Publication Date



The advent of the internet has brought innumerable
innovations to our lives. Among the innovations is the
meteoric rise in the volume of e-commerce conducted on
the internet. Correspondingly, consumer-posted
information about merchants, goods, and services has
also become a rich source of information for consumers
researching a purchase online. This information takes
many forms, but a major category is the narrative review
describing the purchase and experience. Such reviews
are posted on websites such as Yelp, Amazon, and
TripAdvisor, on apps, and on social media such as
Facebook and Twitter. The amount and volume of
reviews has exploded in recent years, and these reviews
have taken on great significance in the shopping
experiences of millions of consumers. Indeed, positive
reviews can greatly enhance a company’s profitability,
while a negative review can have devastating effects.
Some negative reviews are simply defamatory; some,
while couched in opinion form, are extraordinarily and
virulently negative. Such reviews are part of a larger
online phenomenon known as the “online disinhibition
effect,” or, more simply – internet trolls. Some companies
had begun using non-disparagement clauses to
contractually prohibit negative reviews. But the public
reacted negatively to the attempt to completely ban

reviews from being posted online, and in 2016 Congress
enacted the Consumer Review Fairness Act which was
intended to largely prohibit the use of clauses preventing
such reviews. However, the concern of companies
regarding the “troll-like” virulent reviews, often posted
solely for vengeance purposes, remains valid.
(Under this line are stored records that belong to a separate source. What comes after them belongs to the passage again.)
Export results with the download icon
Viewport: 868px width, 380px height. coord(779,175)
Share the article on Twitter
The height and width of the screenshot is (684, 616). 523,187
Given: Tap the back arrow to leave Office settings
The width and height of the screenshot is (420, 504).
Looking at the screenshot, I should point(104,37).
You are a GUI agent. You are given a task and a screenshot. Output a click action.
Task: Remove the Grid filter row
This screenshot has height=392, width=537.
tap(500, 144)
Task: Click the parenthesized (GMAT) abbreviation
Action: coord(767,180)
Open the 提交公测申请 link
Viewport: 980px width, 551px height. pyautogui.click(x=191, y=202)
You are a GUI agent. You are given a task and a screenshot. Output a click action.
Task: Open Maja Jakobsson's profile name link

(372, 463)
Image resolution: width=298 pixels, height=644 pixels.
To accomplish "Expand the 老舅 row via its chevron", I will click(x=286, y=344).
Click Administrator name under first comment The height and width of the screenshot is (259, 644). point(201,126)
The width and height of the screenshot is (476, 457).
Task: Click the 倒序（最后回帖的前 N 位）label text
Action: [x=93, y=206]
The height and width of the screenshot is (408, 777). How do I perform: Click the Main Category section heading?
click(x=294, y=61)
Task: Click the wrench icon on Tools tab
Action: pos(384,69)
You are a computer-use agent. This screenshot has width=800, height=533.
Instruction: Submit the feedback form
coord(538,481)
This
Article posits that the Consumer Review Fairness Act
still allows contract clauses which prohibit reviews that
are defamatory, and also reviews that are “abusive.”
Abusive reviews which should still be contractually
prohibitable include the virulent, excessively negative
“troll-like” reviews. (One important caveat—to date,
California, Maryland, and Illinois have enacted their
own state laws banning non-disparagement clauses,
which do not presently contain the “abusive” exception
as does the CRFA, and thus merchants subject to these
laws cannot ban any consumer reviews of any type—troll
or otherwise). Moreover, this Article further argues that
the implied duty of good faith and fair dealing can be
argued to prohibit such abusive reviews, regardless of
the presence of an express clause banning reviews.